### AVAILABLE DATA
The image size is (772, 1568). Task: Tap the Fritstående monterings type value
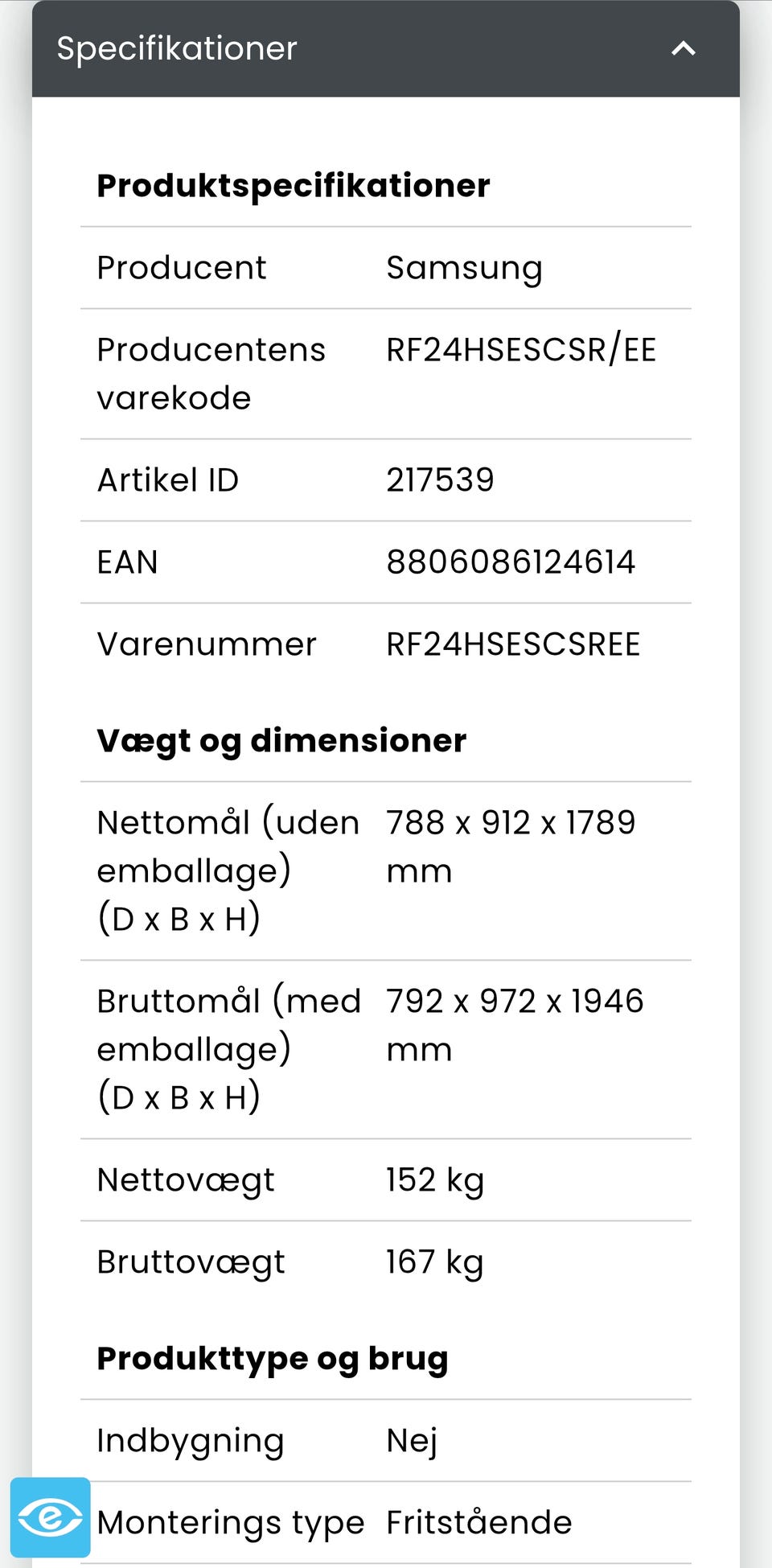[479, 1522]
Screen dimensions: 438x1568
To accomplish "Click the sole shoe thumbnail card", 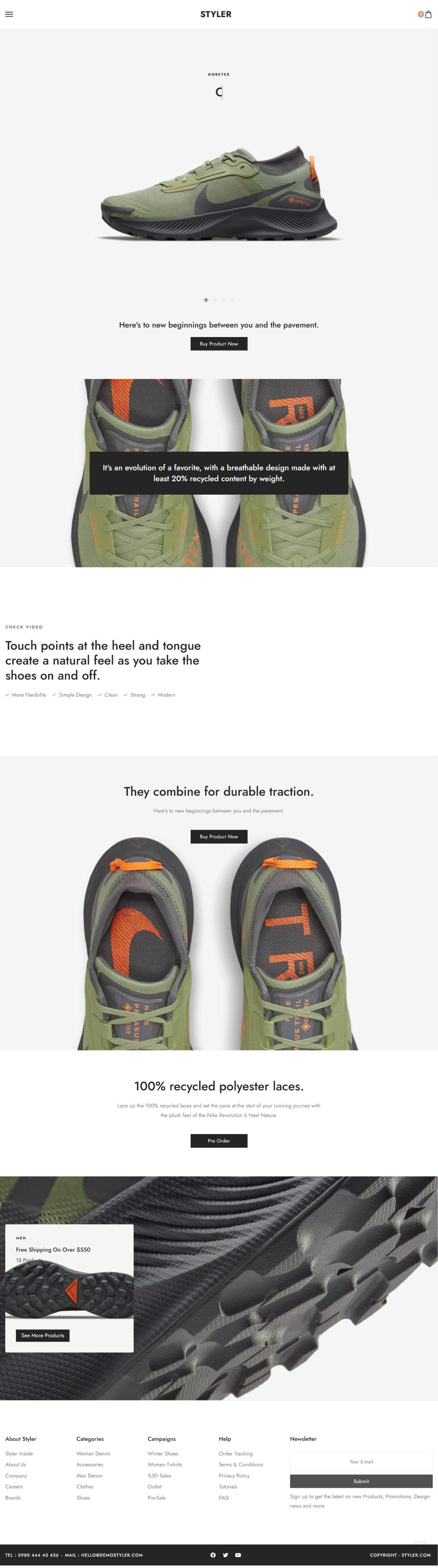I will pyautogui.click(x=69, y=1288).
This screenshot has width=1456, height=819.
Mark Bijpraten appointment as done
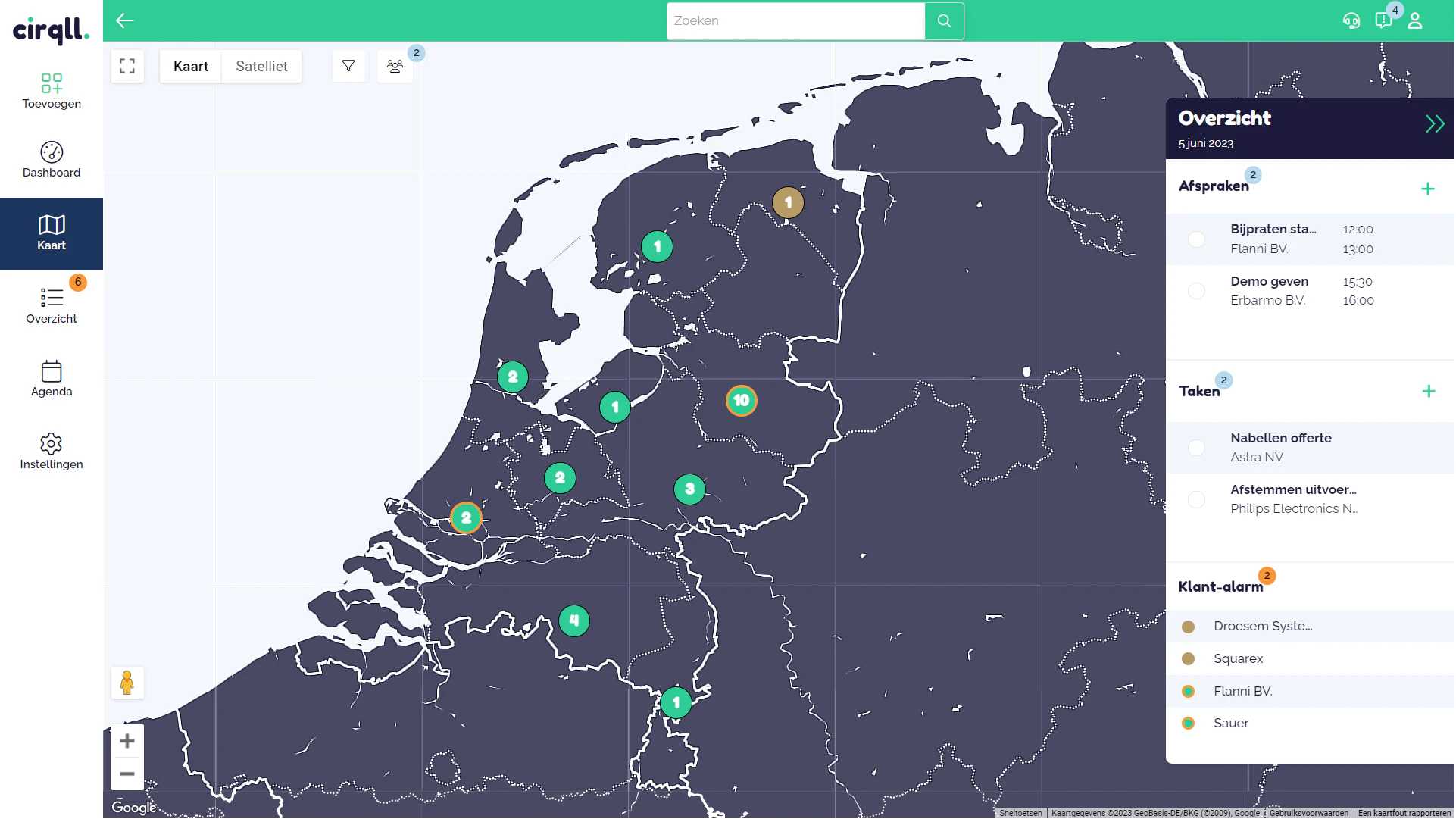(1197, 239)
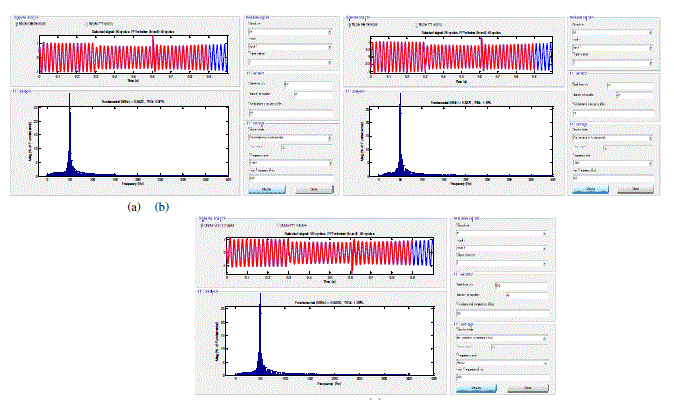
Task: Open Display style dropdown in top-left window
Action: click(x=290, y=136)
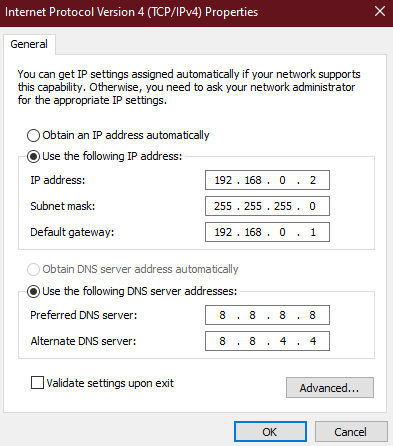393x446 pixels.
Task: Switch to the General tab
Action: [x=29, y=44]
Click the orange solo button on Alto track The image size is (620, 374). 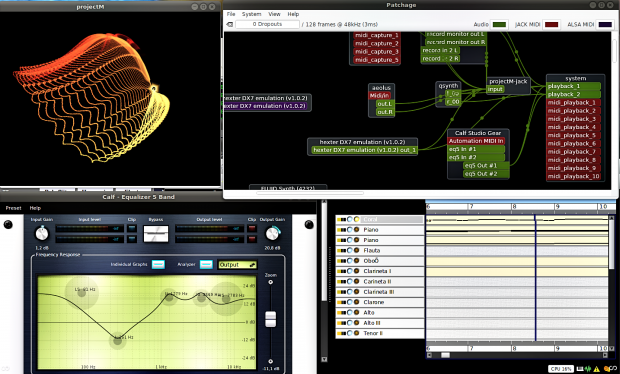coord(356,312)
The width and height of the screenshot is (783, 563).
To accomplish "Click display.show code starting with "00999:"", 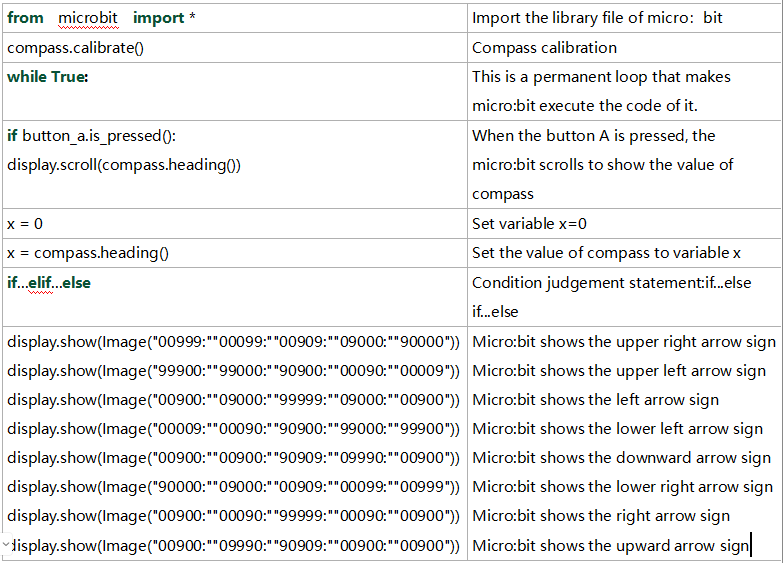I will (233, 342).
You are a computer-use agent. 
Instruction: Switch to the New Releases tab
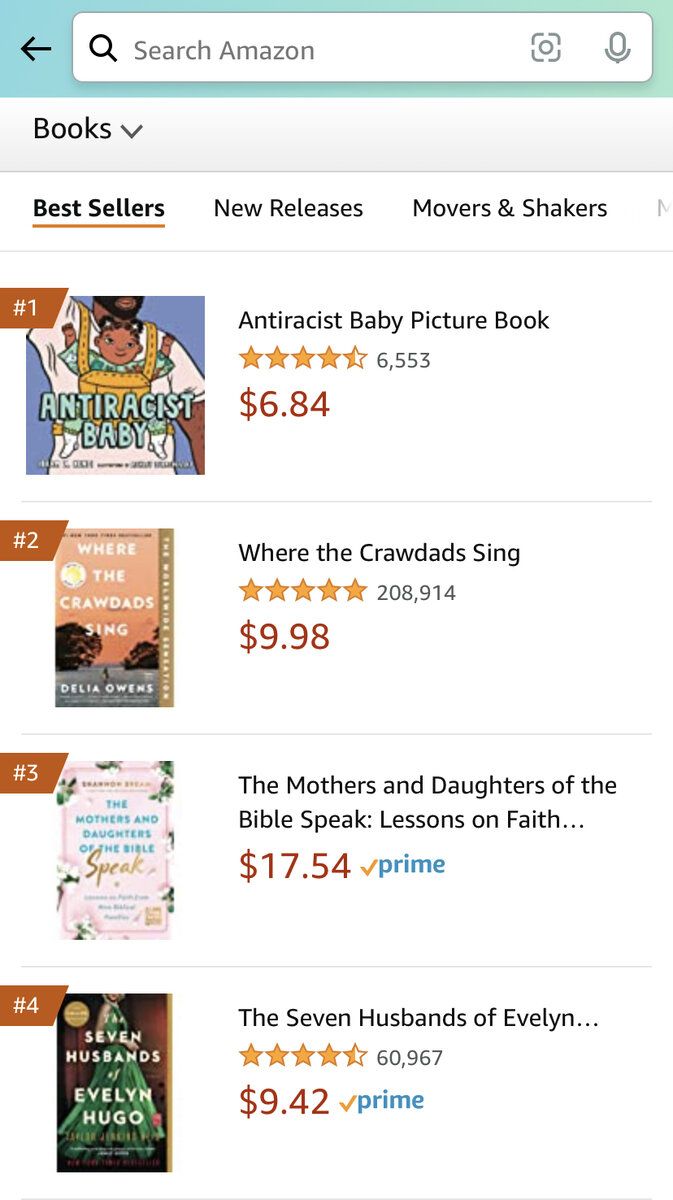(288, 208)
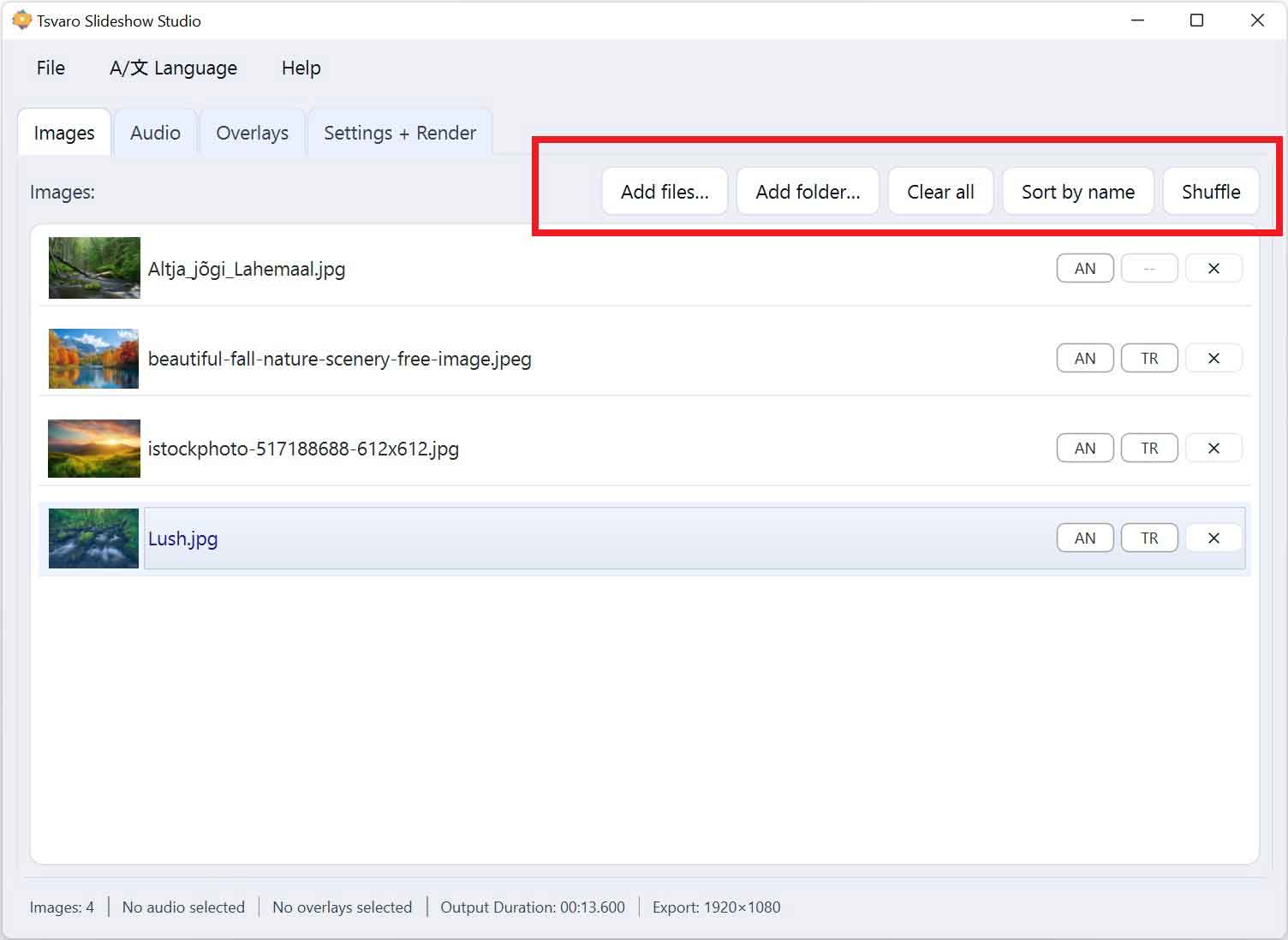Screen dimensions: 1288x940
Task: Open TR transition for Lush.jpg
Action: (x=1149, y=538)
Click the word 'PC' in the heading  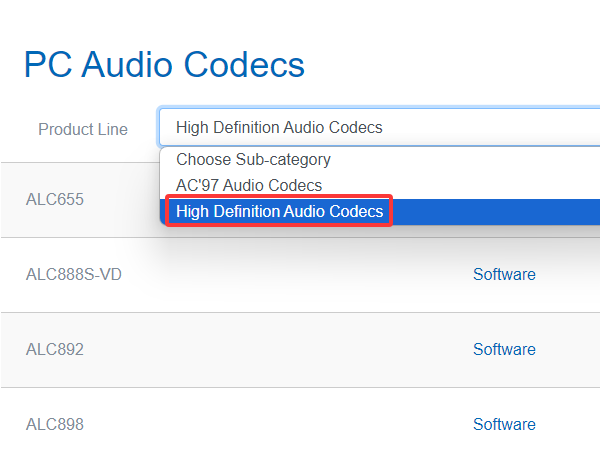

### WHAT THE TASK ASKS
Whenever a line of the records holds the string "screenshot", pick it out and copy it.

### FINISHED EXERCISE
This screenshot has width=1456, height=819.
The width and height of the screenshot is (783, 563).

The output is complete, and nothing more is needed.